● **INSTRUCTION**
Turn the records below into a numbered list with one line per item, and omit any blank lines.

● **EXERCISE DATA**
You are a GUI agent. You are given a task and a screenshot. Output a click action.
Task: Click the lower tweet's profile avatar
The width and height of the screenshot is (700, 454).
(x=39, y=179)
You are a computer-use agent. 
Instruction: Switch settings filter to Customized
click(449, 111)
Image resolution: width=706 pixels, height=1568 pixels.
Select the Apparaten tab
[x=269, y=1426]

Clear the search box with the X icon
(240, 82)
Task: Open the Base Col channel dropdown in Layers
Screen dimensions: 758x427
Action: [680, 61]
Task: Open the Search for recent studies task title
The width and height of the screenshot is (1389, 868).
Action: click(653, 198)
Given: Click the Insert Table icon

● **TASK OUTPUT**
1. You are a GUI agent. You are given a task and a screenshot. Output a click action.
2. Task: Click the lower tweet's profile avatar
3. The width and height of the screenshot is (700, 454).
4. (x=39, y=179)
5. You are a computer-use agent. 
6. Instruction: Switch settings filter to Customized
7. click(449, 111)
8. Image resolution: width=706 pixels, height=1568 pixels.
9. Select the Apparaten tab
10. [x=269, y=1426]
11. Clear the search box with the X icon
12. (240, 82)
13. Task: Open the Base Col channel dropdown in Layers
14. Screen dimensions: 758x427
15. Action: [680, 61]
16. Task: Open the Search for recent studies task title
17. The width and height of the screenshot is (1389, 868).
18. Action: click(653, 198)
19. Given: Click the Insert Table icon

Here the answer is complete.